──────── Text

London 1893 – 1979 Petworth

 

Flowers red & gold

 

Signed lower left: Ivon Hitchens; signed and inscribed on the artist’s label attached to the stretcher: IVON HITCHENS / Greenleaves / Lavington Common / Petworth / Sussex / “Flowers Red+Gold”

Oil on canvas: 24 x 16 ¾ in / 61 x 42.5 cm

Frame size: 29 x 21 ½ in / 73.7 x 54.6 cm

In a gilded composition modern frame

 

Painted in the early 1940s

 

Provenance:

Redfern Gallery, London

Private collection, acquired from the above February 1944, then by descent

 

This painting has been requested by the Garden Museum for its forthcoming exhibition of Hitchens’ flower and garden paintings to be held from 8th May – 15th July 2019

 

 

 

Even if we didn’t have his word for it, we could easily believe that Ivon Hitchens loved painting flowers. Their living presence was a spur to two of his greatest gifts: an instinctive feel for colour and a bravura handling of the paintbrush. In this painting one immediately senses the charge of energy transmitted to the canvas from the painter’s hand—boldly brushed patches of colour contrasting with the most delicate touch to render the fluttering petals, the swirling decoration on the lower part of the jar and the writhing stalks that suggest the flowers are straining to escape captivity. The different elements combine in an expression of joy which is the hallmark of Hitchens as it was of Matisse, whom he admired so much that he had to be wary of his influence.

────────────────

§ **What to do**:
A: Decide whether each statement agrees with the catalogue entry above, answering yes or no and quoting the deciding words: (i) the work was painted in the early 1940s; (ii) the signature is at the lower right; (iii) the medium is oil on panel.
B: Reproduce the catalogue entry above word for word between "Even if we didn’t" and "of his influence.", inclusive.

──────── Supplied information

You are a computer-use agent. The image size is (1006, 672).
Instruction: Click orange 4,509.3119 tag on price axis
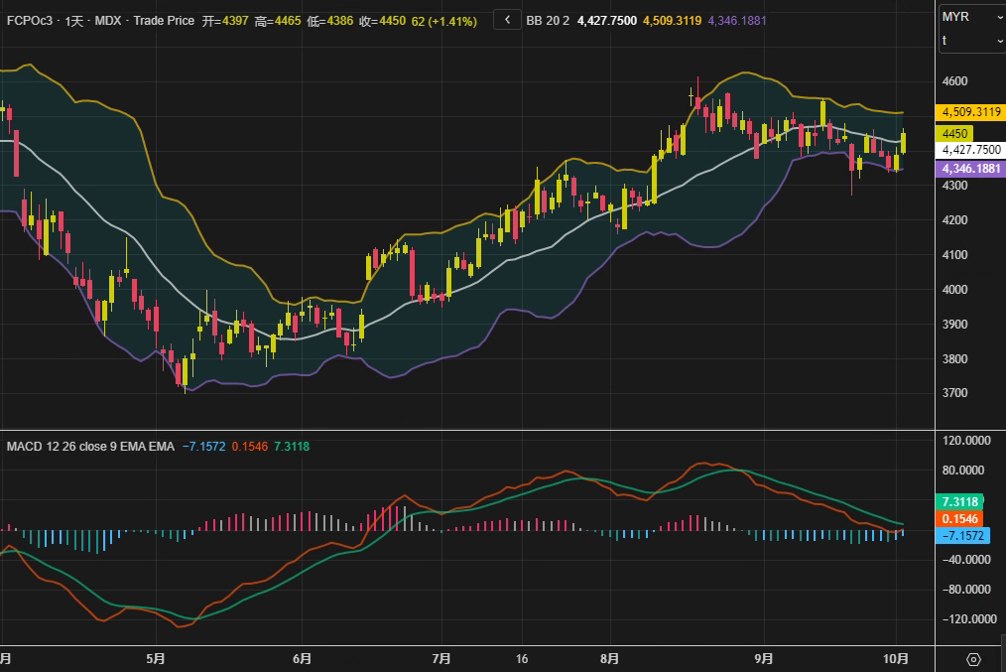971,112
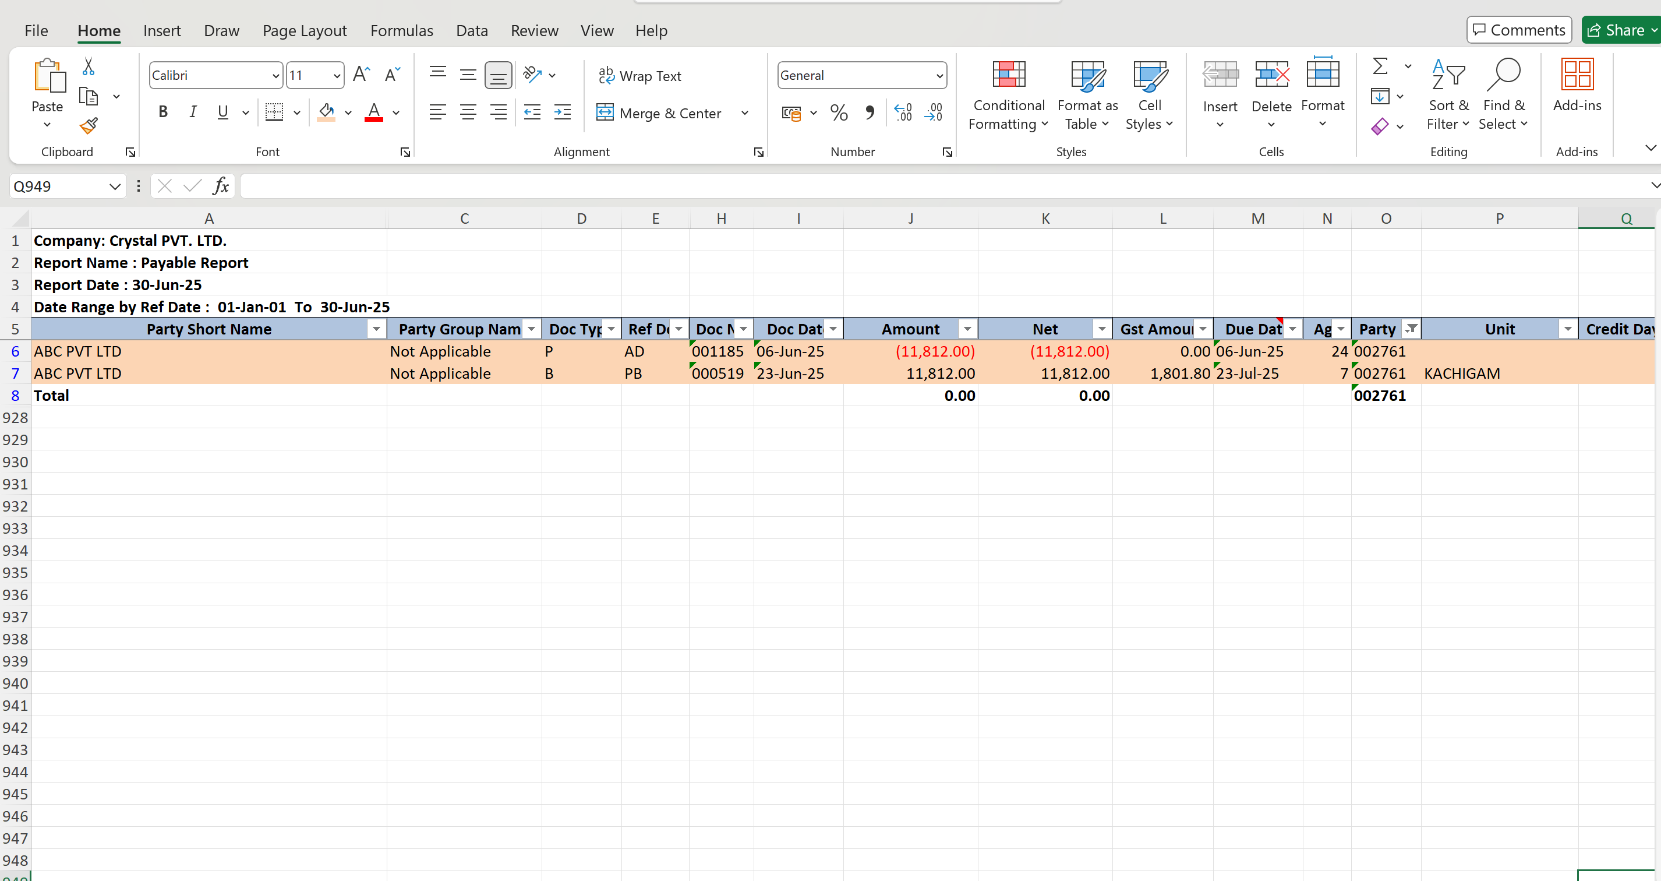Click the AutoSum icon
This screenshot has width=1661, height=881.
[1380, 65]
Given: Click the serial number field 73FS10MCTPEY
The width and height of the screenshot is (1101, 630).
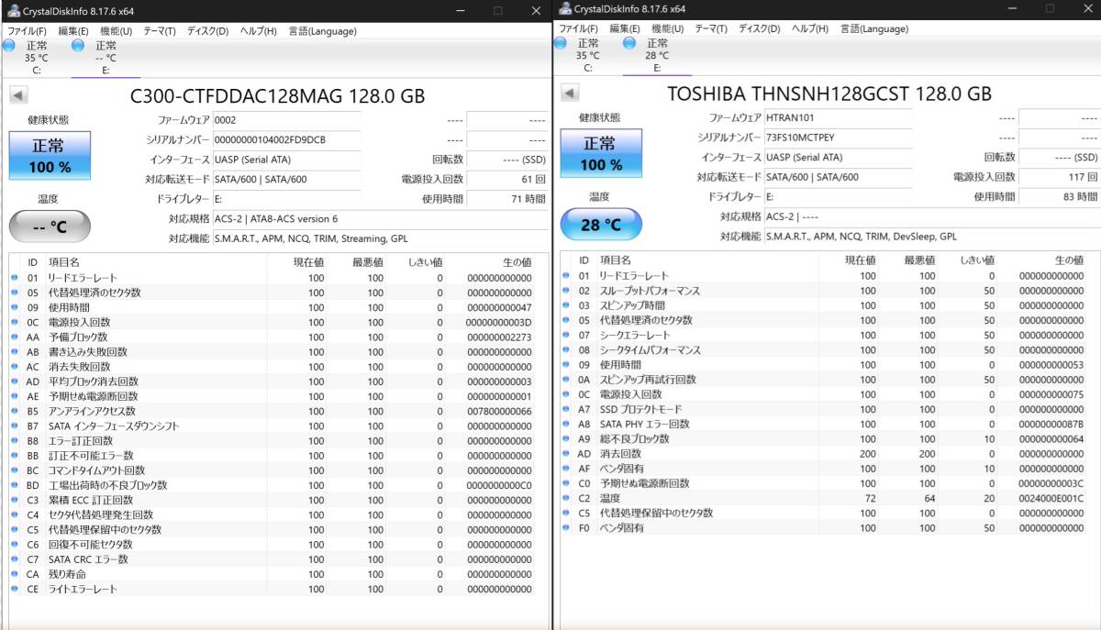Looking at the screenshot, I should [x=838, y=138].
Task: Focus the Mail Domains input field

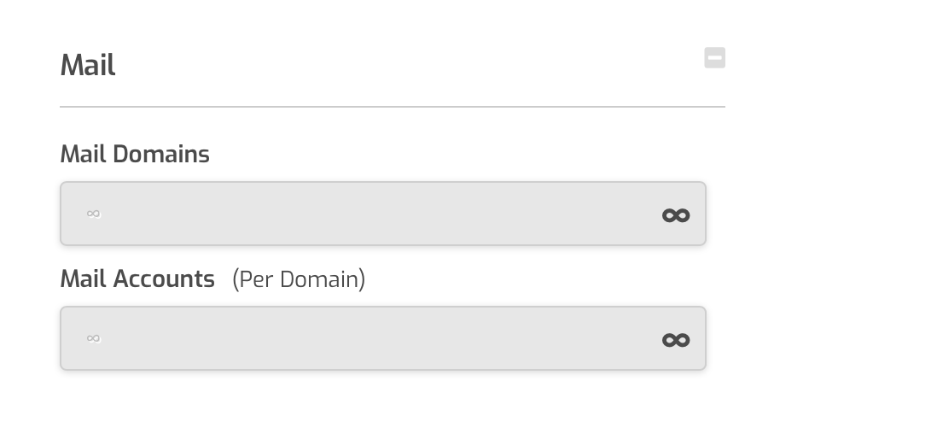Action: click(x=383, y=214)
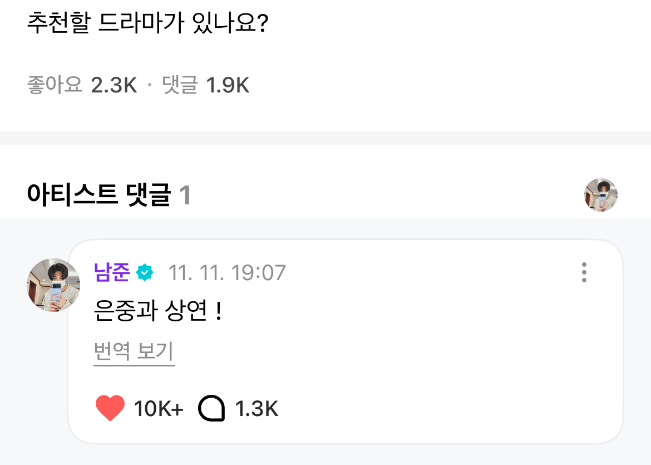Open the 좋아요 likes list

[x=55, y=86]

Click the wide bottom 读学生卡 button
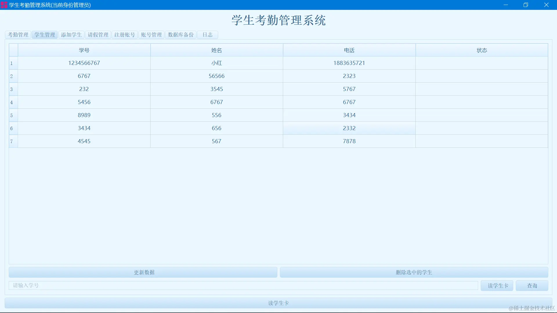278,303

────────────────

§ **Outputs**:
A:
(i) Yes: "Painted in the early 1940s"
(ii) No: "Signed lower left: Ivon Hitchens"
(iii) No: "Oil on canvas"

B:
Even if we didn’t have his word for it, we could easily believe that Ivon Hitchens loved painting flowers. Their living presence was a spur to two of his greatest gifts: an instinctive feel for colour and a bravura handling of the paintbrush. In this painting one immediately senses the charge of energy transmitted to the canvas from the painter’s hand—boldly brushed patches of colour contrasting with the most delicate touch to render the fluttering petals, the swirling decoration on the lower part of the jar and the writhing stalks that suggest the flowers are straining to escape captivity. The different elements combine in an expression of joy which is the hallmark of Hitchens as it was of Matisse, whom he admired so much that he had to be wary of his influence.